CORDELIA PERRINE HARVEY
(December 7, 1824 - February 27, 1895)

Cordelia Perrine Harvey was born December 7, 1824 in Barre, New York The family moved to Wisconsin in 1842 and owned a prosperous farm in the Kenosha area.

She was teaching school in that city when she met and married Louis Harvey, who was also a teacher. In 1845, they moved to Clinton Junction where Louis operated a country store. They then moved their home to Rock County, where they remained until 1859, when Louis was elected Secretary of State.

In 1861, the people of Wisconsin elected Louis as their governor. From Fort Sumter on, both he and Cordelia had a deep interest in the Civil War. A company of volunteers were named the "Harvey Zouaves."

On April 10, 1862, when her husband had been governor for only one hundred days, he slipped and fell while stepping from one boat to another, falling into the Mississippi River, and drowned. The governor had been on a mission to check on the treatment of soldiers from Wisconsin who had been wounded at the Battle of Shiloh.

Four months after his death, a friend of Cordelia's wrote to the new governor and requested that she be appointed to the Sanitary Commission. The friend wrote, "It is the sort of missionary labor for which you know her to be very capable and she must have something to do or she will follow her husband I fear."

She received this appointment and immediately went to work in the Union hospitals along the Mississippi River. Devoted to her duties, she was soon labeled the "Wisconsin Angel." During the war, wounded or sick Wisconsin soldiers were not allowed to leave the hot southern temperatures for the cooler climates in the north to recover. The army felt that by letting the soldiers leave to other climates, they might desert. Cordelia was appalled by this logic. Then, when she herself came down with one of the camp fevers, she then returned to Wisconsin, whereby she recuperated quickly, further convincing her that the soldiers should be afforded this same opportunity. She then appealed to President Lincoln telling him that keeping these sick and wounded men in the hospitals in the hot climates of the South was really a death sentence. She further told Lincoln that dead soldiers cannot fight, nor can they desert. At first, both Lincoln and Secretary of War Edwin Stanton refused to alter the military procedures, however Ms. Harvey persisted in there plight. Finally, both Lincoln and Stanton saw the logic in her argument and authorized the construction of hospitals in the North.

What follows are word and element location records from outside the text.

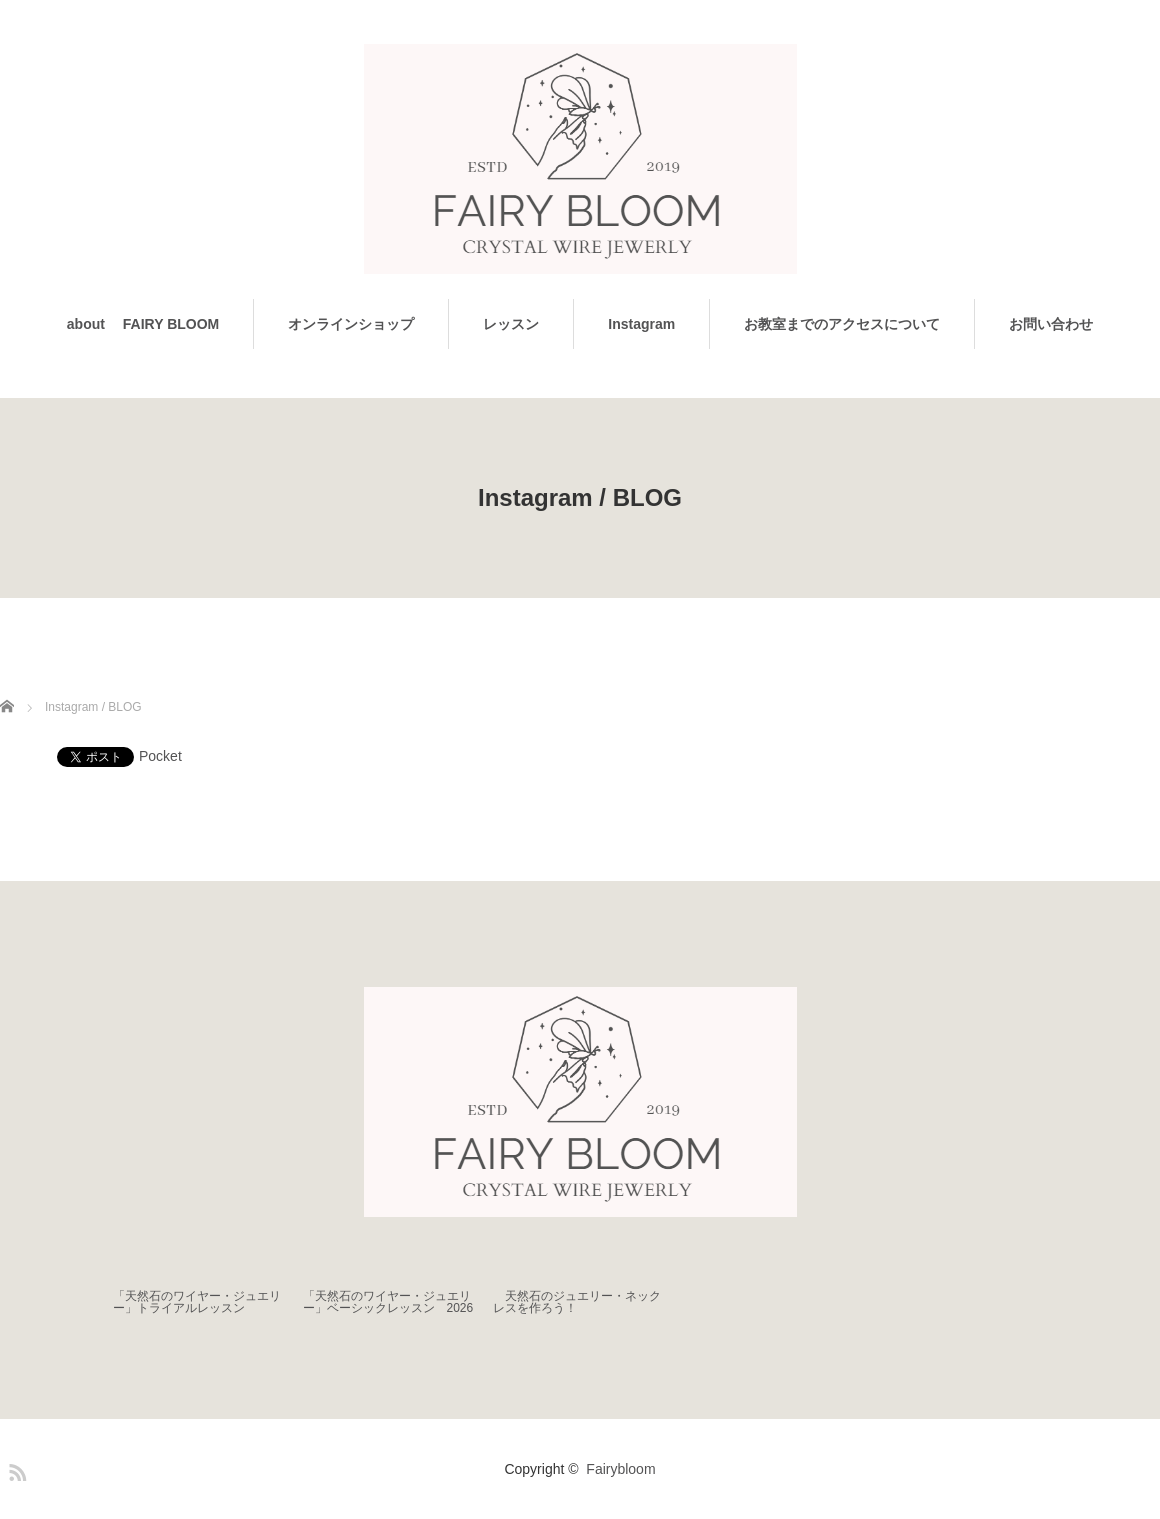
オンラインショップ (351, 324)
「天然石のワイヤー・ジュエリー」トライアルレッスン (197, 1302)
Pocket (160, 756)
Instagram (641, 324)
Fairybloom (620, 1469)
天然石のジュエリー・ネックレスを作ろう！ (577, 1302)
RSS (15, 1469)
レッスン (511, 324)
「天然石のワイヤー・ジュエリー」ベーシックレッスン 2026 (388, 1302)
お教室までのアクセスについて (842, 324)
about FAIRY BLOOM (143, 324)
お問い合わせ (1051, 324)
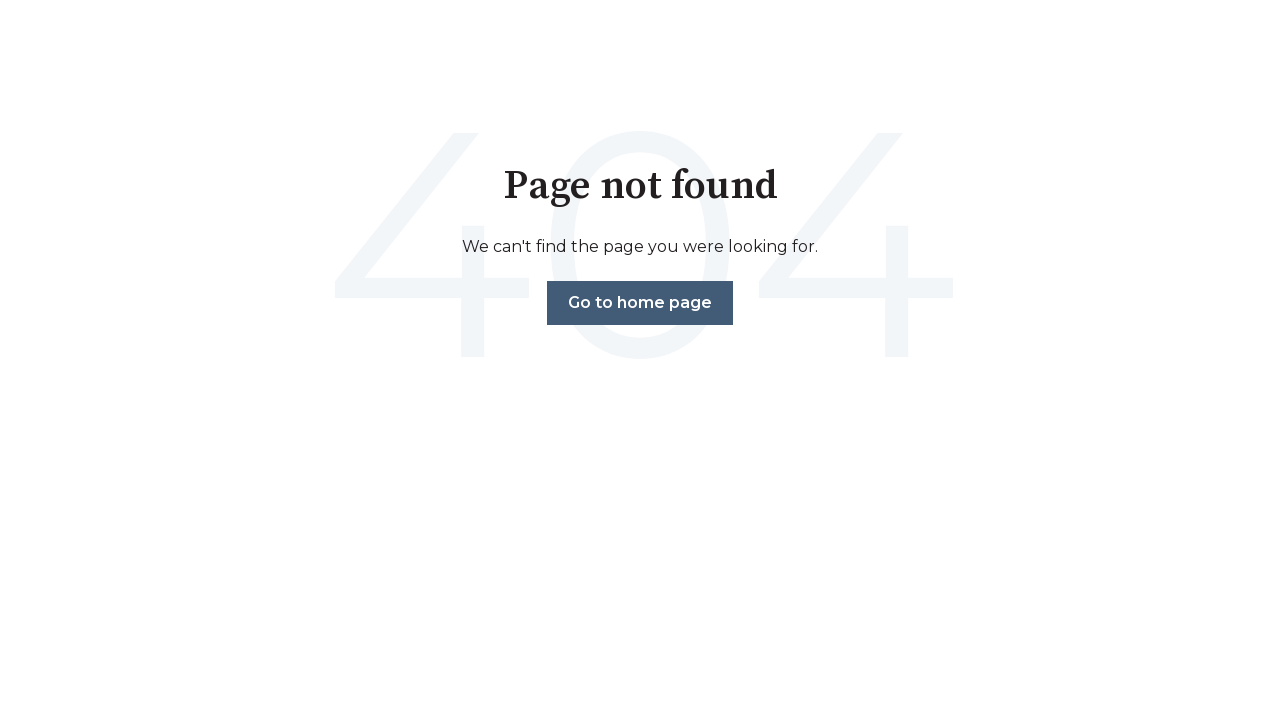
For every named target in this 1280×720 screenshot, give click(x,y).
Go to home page (640, 302)
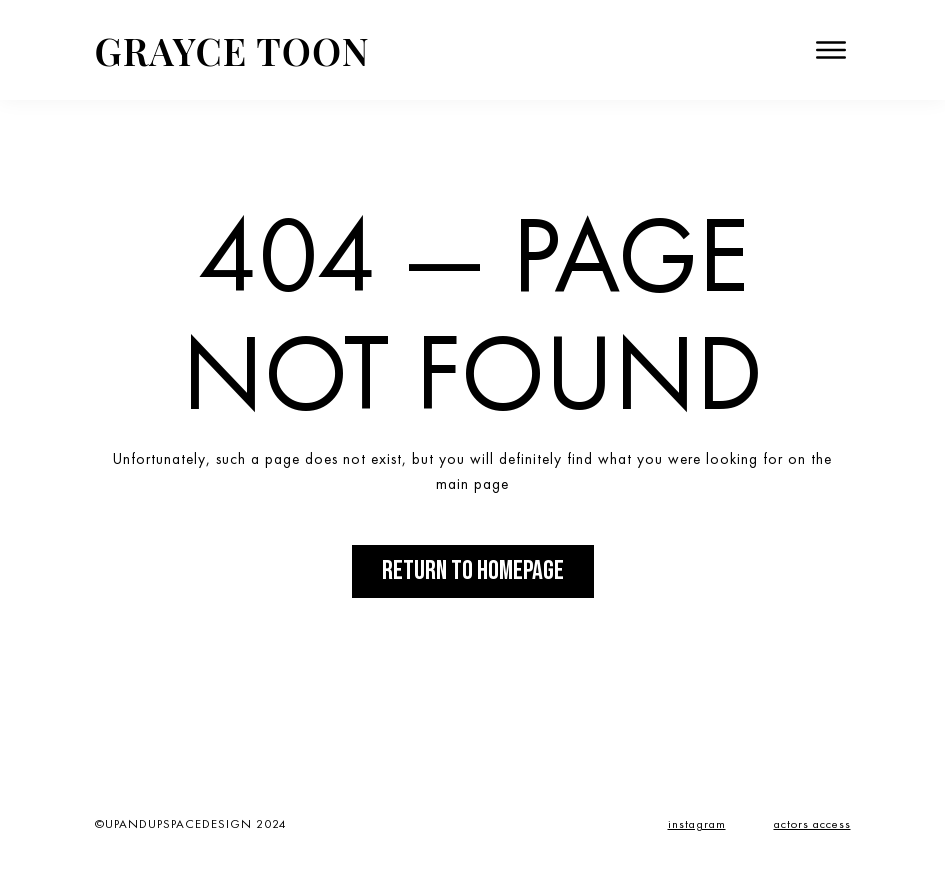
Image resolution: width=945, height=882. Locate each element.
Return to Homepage (473, 571)
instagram (697, 824)
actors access (812, 824)
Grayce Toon (232, 50)
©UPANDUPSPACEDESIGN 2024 (191, 824)
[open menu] (831, 50)
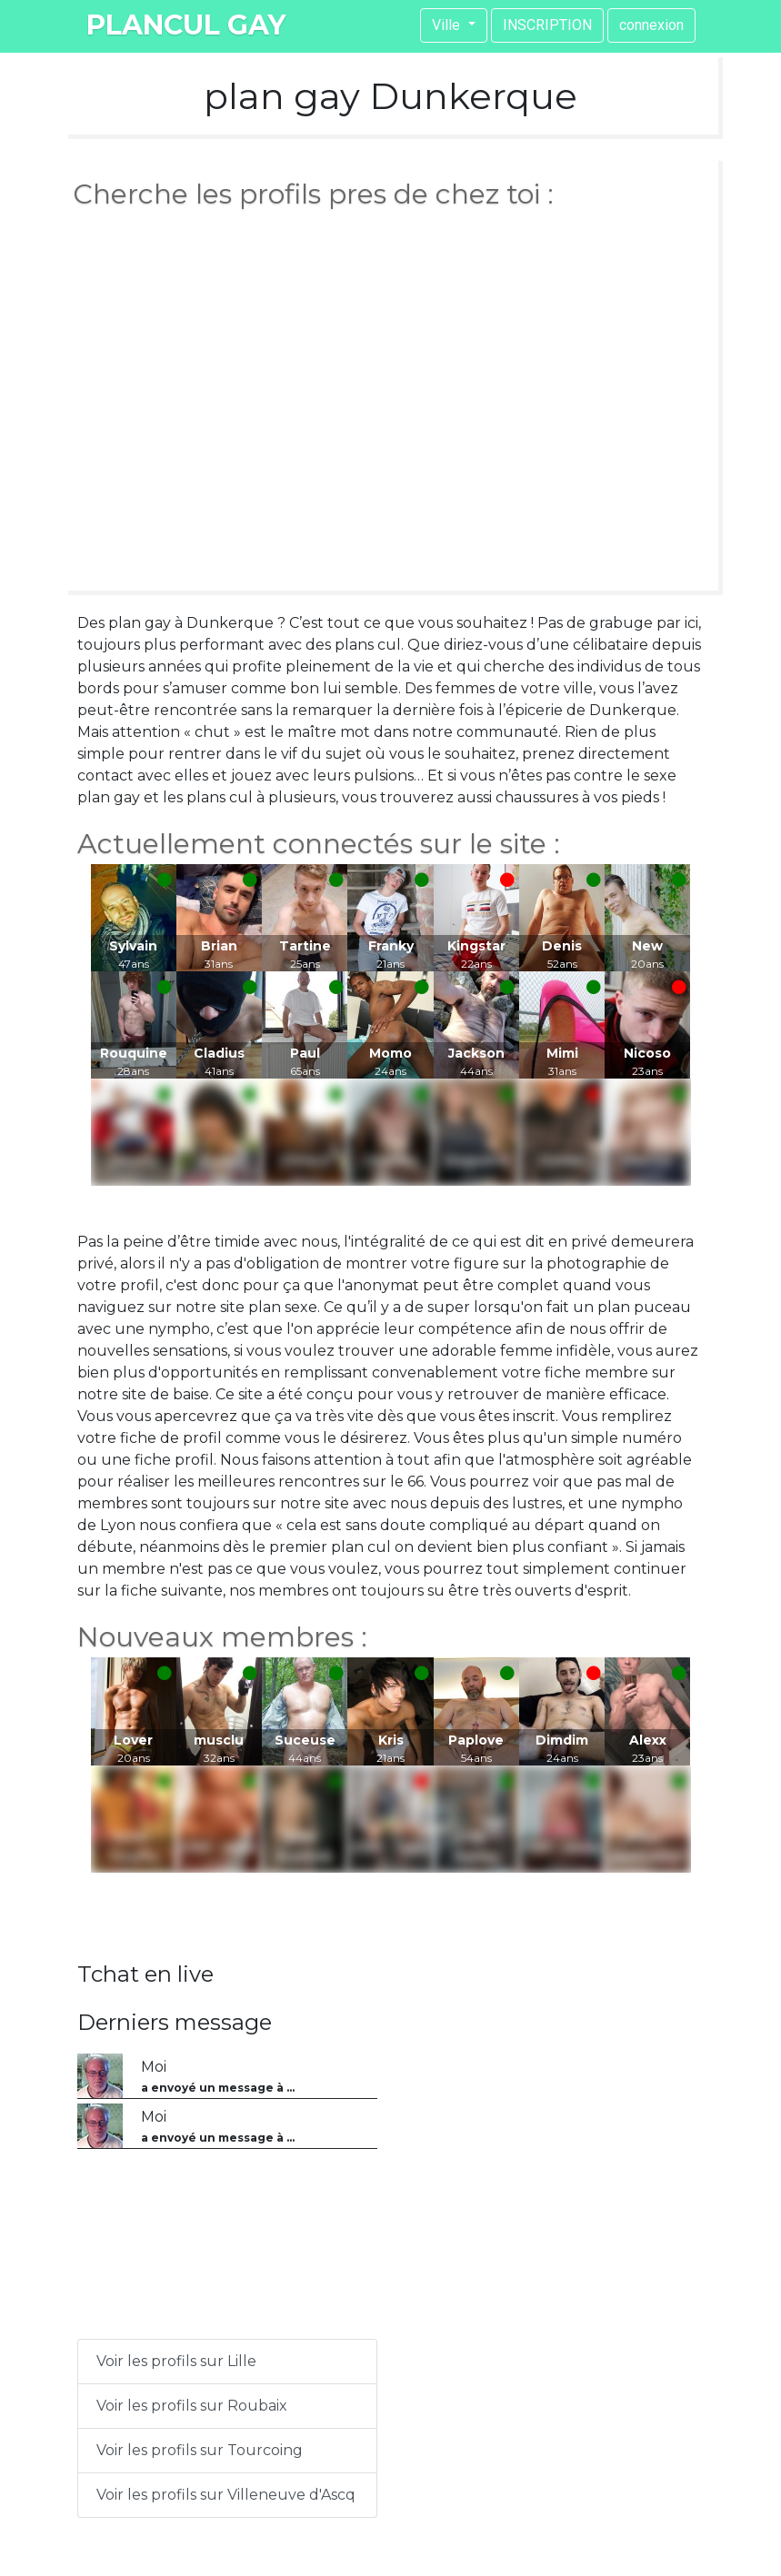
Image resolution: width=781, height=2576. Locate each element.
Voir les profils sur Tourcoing (199, 2450)
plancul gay (185, 25)
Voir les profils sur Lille (176, 2361)
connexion (651, 25)
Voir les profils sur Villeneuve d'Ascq (225, 2494)
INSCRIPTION (547, 25)
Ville (448, 25)
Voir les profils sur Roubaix (191, 2405)
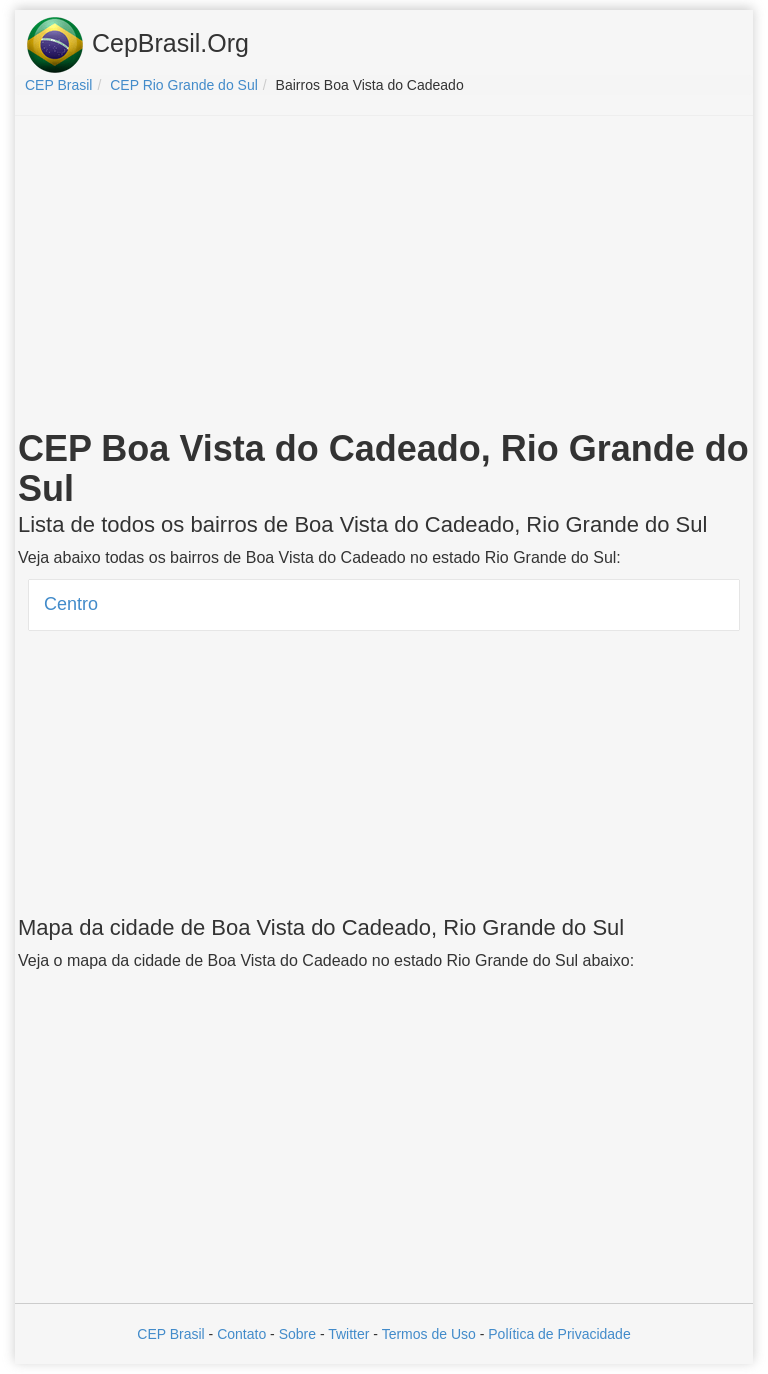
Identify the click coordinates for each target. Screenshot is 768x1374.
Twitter (348, 1334)
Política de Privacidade (559, 1334)
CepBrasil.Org (137, 45)
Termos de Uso (429, 1334)
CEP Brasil (170, 1334)
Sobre (297, 1334)
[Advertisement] (384, 276)
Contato (241, 1334)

After obtaining permission to use Northern Hospitals, she returned to her duties at the fron and served there until the end of the war.

She spent her remaining years in the home she had shared with the governor. She died February 27, 1895, at the age of 70. She was buried in Madison with the governor.

An historical marker on a highway near Kenosha serves as a wonderful tribute to Cordelia's selfless devotion to the helpless victims of the war. It reads:

"Cordelia A. P. Harvey"

"Wisconsin women rallied to support the Union during the Civil War. They became nurses, hospital matrons, sanitary agents, and ministers. C. A. P. Harvey attained national prominence for her role in promoting convalescent aid for sick and wounded soldiers."